“Whom do you mean—William or one of the mules?” asked Helen.
“I am sure William was helpless,” said Ruth. “He was just as much scared as we were. But Wonota was just splendid!”
“I am willing to pass her a vote of thanks,” groaned Jennie. “But we can’t expect her to be always on hand to save us from disaster. You don’t catch me in any such jam again.”
“Oh, nothing like this is likely to happen to us again,” Ruth said. “We’re just as safe taking this picture as we would be at home—at the Red Mill, for instance.”
“I don’t know about that,” grumbled Helen. “I feel that more trouble is hanging over us. I feel it in my bones.”
“You’d better get a new set of bones,” said Ruth cheerfully. “Yours seem to be worse, even, than poor Aunt Alvira’s.”
“Nell believes that life is just one thing after another,” chuckled Jennie Stone. “Having struck a streak of bad luck, it must keep up.”
“You wait and see,” proclaimed Helen Cameron, decisively nodding her head.
“That’s the easiest thing in the world to do—wait,” gibed Ruth.
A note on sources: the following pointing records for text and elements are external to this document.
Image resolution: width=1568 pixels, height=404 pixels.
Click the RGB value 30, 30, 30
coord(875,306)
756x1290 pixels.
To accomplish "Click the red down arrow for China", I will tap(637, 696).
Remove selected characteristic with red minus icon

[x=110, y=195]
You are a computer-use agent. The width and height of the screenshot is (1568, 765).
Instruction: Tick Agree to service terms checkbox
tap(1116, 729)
“No, it isn’t, either. It’s the hardest thing to do,” declared Jennie, and Ruth thought she could detect a shade of sadness in the light tone the plump girl adopted. “And especially when—as Nell predicts—we are waiting for some awful disaster. Huh—” and the girl shuddered as realistically as perfect health and unshaken nerves and good nature would permit—“are we to pass our lives under the shadow of impending peril?”
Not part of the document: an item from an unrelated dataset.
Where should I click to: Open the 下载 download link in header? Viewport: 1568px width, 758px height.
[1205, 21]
It did seem, however, as though Helen had come under the mantle of some seeress of old. Jennie flatly declared that “Nell must be a descendant of the Witch of Endor.”
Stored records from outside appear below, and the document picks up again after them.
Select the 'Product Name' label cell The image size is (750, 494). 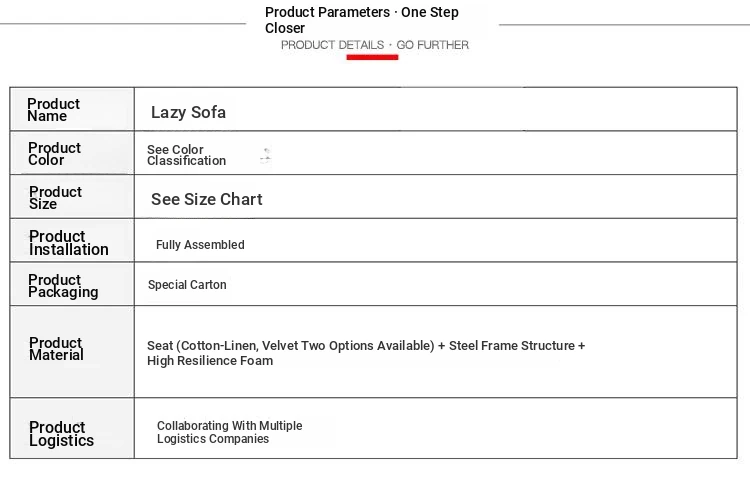click(x=72, y=110)
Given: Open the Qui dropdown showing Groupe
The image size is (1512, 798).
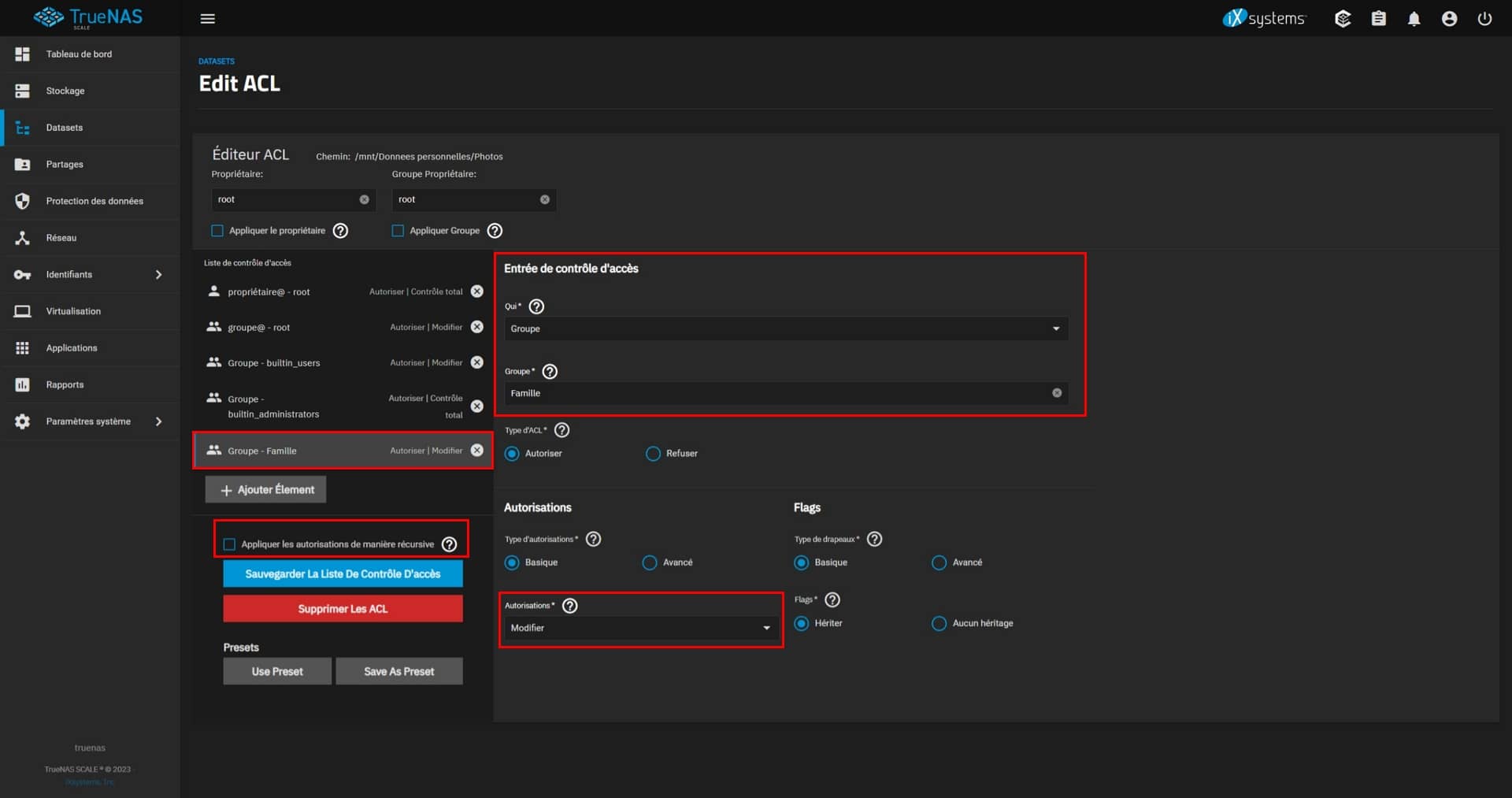Looking at the screenshot, I should coord(785,328).

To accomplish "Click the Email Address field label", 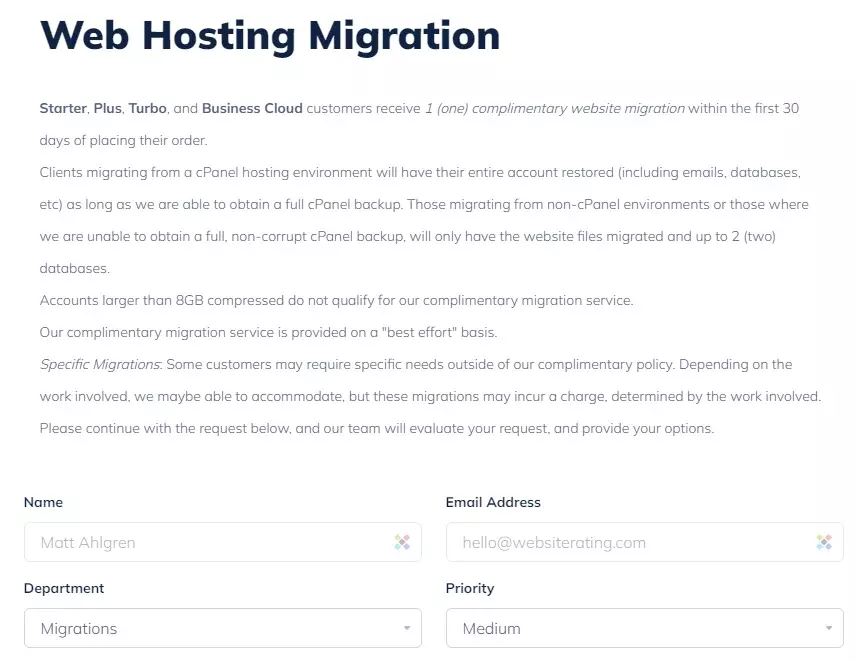I will click(x=496, y=502).

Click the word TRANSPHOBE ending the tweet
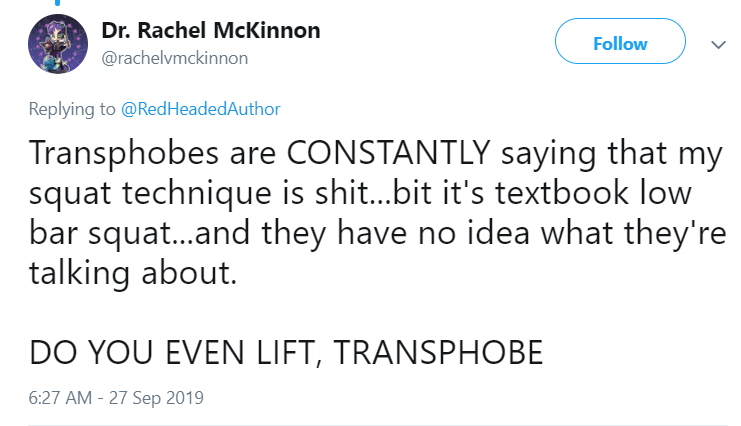click(438, 352)
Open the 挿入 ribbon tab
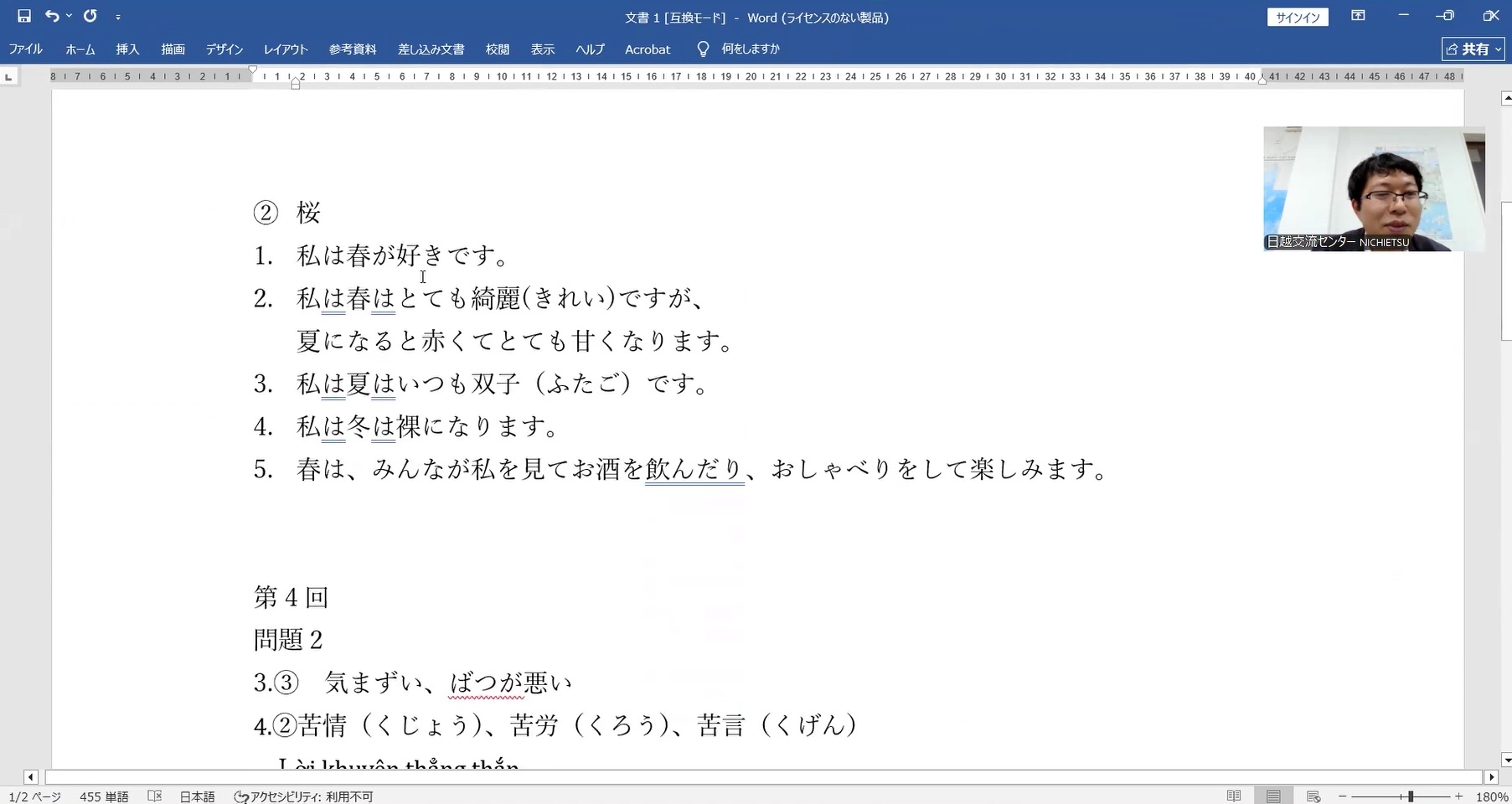The width and height of the screenshot is (1512, 804). [127, 49]
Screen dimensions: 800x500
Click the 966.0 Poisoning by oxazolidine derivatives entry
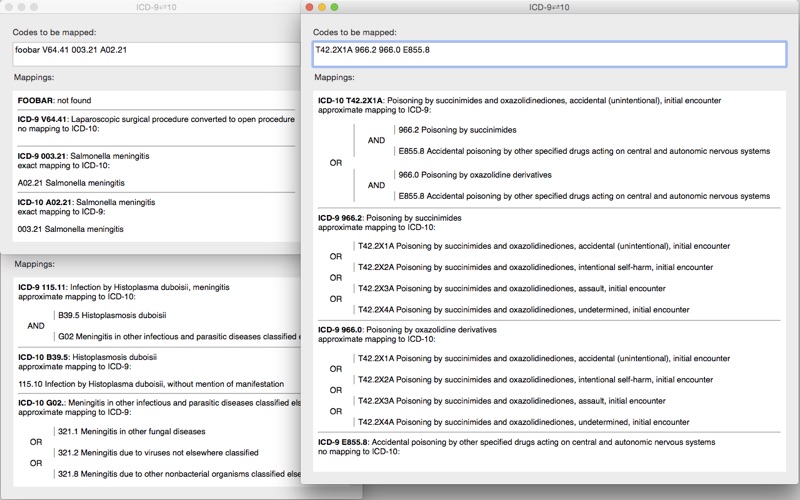click(474, 175)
The company managed to make several scenes that day without further disaster. Although in taking a close-up of the charging Indian chief one of the camera men was knocked down by the rearing pony the chief rode, and a perfectly good two hundred dollar camera was smashed beyond hope of repair.
“It’s begun,” said Helen, ruefully. “You see!”
“If you have brought a hoodoo into this outfit, woe be it to you!” cried Ruth.
“It is not me,” proclaimed her chum. “But I tell you something is going to happen.”
They worked so late that it was night before the company took the trail for Clearwater Station. There was no moon, and the stars were veiled by a haze that perhaps foreboded a storm.
This coming storm probably was what caused the excitement in a horse herd that they passed when half way to the railroad line. Or it might have been because the motor-cars, of which there were four, were strange to the half-wild horses that the bunch became frightened.
“There’s something doing with them critters, boys!” William, who was riding ahead, called back to the other pony riders, who were rear guard to the automobiles. “Keep yer eyes peeled!”